··· MATERIAL SUPPLIED ···

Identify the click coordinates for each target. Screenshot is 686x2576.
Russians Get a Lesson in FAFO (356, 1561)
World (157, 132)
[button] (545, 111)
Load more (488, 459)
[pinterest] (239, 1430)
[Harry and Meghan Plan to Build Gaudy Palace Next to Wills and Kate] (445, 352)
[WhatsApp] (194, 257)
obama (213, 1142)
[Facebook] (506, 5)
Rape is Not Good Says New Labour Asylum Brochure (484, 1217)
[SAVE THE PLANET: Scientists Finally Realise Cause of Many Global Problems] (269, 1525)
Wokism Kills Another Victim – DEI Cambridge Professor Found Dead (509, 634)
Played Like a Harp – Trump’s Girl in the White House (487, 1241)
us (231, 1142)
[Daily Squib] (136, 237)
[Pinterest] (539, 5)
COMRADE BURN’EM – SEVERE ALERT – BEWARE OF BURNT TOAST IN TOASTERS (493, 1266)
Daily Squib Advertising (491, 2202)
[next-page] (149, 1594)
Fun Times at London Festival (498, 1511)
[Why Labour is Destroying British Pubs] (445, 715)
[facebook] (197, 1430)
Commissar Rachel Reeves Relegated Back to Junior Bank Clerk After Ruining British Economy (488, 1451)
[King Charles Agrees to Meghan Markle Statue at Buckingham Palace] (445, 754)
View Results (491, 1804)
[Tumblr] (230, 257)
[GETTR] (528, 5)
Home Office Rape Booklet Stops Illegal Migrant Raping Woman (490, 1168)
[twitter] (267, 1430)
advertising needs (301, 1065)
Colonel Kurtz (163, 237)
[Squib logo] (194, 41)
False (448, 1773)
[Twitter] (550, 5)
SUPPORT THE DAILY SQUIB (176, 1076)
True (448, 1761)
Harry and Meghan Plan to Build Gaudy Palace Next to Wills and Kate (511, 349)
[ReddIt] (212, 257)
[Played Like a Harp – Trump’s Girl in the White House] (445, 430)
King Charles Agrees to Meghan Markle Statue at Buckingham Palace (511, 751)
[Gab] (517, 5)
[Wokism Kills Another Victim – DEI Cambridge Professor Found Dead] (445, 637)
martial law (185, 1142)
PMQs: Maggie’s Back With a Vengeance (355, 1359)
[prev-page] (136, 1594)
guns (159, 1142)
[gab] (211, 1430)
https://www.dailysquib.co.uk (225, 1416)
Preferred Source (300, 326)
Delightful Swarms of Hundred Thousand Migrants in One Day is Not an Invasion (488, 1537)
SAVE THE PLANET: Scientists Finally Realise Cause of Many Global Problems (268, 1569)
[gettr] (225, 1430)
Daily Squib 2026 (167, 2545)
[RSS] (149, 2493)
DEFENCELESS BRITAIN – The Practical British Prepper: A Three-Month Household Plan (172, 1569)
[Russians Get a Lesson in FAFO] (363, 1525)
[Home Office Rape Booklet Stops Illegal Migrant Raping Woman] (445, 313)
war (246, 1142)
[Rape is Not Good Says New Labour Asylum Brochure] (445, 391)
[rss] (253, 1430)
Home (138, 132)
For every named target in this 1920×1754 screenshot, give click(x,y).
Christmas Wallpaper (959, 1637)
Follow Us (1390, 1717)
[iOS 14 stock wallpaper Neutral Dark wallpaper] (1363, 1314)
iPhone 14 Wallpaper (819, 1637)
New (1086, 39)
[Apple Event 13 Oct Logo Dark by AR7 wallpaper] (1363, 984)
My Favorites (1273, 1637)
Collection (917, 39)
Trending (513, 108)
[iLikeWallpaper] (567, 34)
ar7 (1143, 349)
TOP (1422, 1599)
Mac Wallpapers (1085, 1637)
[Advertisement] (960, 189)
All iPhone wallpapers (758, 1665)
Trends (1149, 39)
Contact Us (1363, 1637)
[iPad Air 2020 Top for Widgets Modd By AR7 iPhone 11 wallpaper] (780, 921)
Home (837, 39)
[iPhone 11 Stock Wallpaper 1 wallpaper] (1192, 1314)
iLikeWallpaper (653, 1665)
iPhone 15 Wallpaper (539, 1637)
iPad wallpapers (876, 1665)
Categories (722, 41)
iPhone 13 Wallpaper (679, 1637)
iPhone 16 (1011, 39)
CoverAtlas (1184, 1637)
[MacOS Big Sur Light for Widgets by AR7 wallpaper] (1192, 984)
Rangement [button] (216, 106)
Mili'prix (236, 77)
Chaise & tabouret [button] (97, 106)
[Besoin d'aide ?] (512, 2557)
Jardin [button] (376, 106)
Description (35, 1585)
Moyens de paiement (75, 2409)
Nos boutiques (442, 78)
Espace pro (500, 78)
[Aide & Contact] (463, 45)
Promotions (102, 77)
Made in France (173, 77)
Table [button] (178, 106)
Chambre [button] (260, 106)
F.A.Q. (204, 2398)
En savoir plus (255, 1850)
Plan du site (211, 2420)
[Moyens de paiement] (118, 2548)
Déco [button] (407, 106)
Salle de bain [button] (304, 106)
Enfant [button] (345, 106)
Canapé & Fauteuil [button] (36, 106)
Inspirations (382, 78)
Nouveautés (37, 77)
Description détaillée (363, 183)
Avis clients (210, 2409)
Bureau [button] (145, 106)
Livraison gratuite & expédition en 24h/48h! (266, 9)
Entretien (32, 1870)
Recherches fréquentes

···

PROBLEM DESCRIPTION:
The line containing "Problems (268, 1569)" and all lines after it, to the end of the records, are to be output exactly and alone.

ANSWER BOX:
SAVE THE PLANET: Scientists Finally Realise Cause of Many Global Problems (268, 1569)
[gettr] (225, 1430)
Daily Squib 2026 (167, 2545)
[RSS] (149, 2493)
DEFENCELESS BRITAIN – The Practical British Prepper: A Three-Month Household Plan (172, 1569)
[Russians Get a Lesson in FAFO] (363, 1525)
[Home Office Rape Booklet Stops Illegal Migrant Raping Woman] (445, 313)
war (246, 1142)
[Rape is Not Good Says New Labour Asylum Brochure] (445, 391)
[rss] (253, 1430)
Home (138, 132)
For every named target in this 1920×1754 screenshot, give click(x,y).
Christmas Wallpaper (959, 1637)
Follow Us (1390, 1717)
[iOS 14 stock wallpaper Neutral Dark wallpaper] (1363, 1314)
iPhone 14 Wallpaper (819, 1637)
New (1086, 39)
[Apple Event 13 Oct Logo Dark by AR7 wallpaper] (1363, 984)
My Favorites (1273, 1637)
Collection (917, 39)
Trending (513, 108)
[iLikeWallpaper] (567, 34)
ar7 (1143, 349)
TOP (1422, 1599)
Mac Wallpapers (1085, 1637)
[Advertisement] (960, 189)
All iPhone wallpapers (758, 1665)
Trends (1149, 39)
Contact Us (1363, 1637)
[iPad Air 2020 Top for Widgets Modd By AR7 iPhone 11 wallpaper] (780, 921)
Home (837, 39)
[iPhone 11 Stock Wallpaper 1 wallpaper] (1192, 1314)
iLikeWallpaper (653, 1665)
iPhone 15 Wallpaper (539, 1637)
iPad wallpapers (876, 1665)
Categories (722, 41)
iPhone 13 Wallpaper (679, 1637)
iPhone 16 (1011, 39)
CoverAtlas (1184, 1637)
[MacOS Big Sur Light for Widgets by AR7 wallpaper] (1192, 984)
Rangement [button] (216, 106)
Mili'prix (236, 77)
Chaise & tabouret [button] (97, 106)
[Besoin d'aide ?] (512, 2557)
Jardin [button] (376, 106)
Description (35, 1585)
Moyens de paiement (75, 2409)
Nos boutiques (442, 78)
Espace pro (500, 78)
[Aide & Contact] (463, 45)
Promotions (102, 77)
Made in France (173, 77)
Table [button] (178, 106)
Chambre [button] (260, 106)
F.A.Q. (204, 2398)
En savoir plus (255, 1850)
Plan du site (211, 2420)
[Moyens de paiement] (118, 2548)
Déco [button] (407, 106)
Salle de bain [button] (304, 106)
Enfant [button] (345, 106)
Canapé & Fauteuil [button] (36, 106)
Inspirations (382, 78)
Nouveautés (37, 77)
Description détaillée (363, 183)
Avis clients (210, 2409)
Bureau [button] (145, 106)
Livraison gratuite & expédition en 24h/48h! (266, 9)
Entretien (32, 1870)
Recherches fréquentes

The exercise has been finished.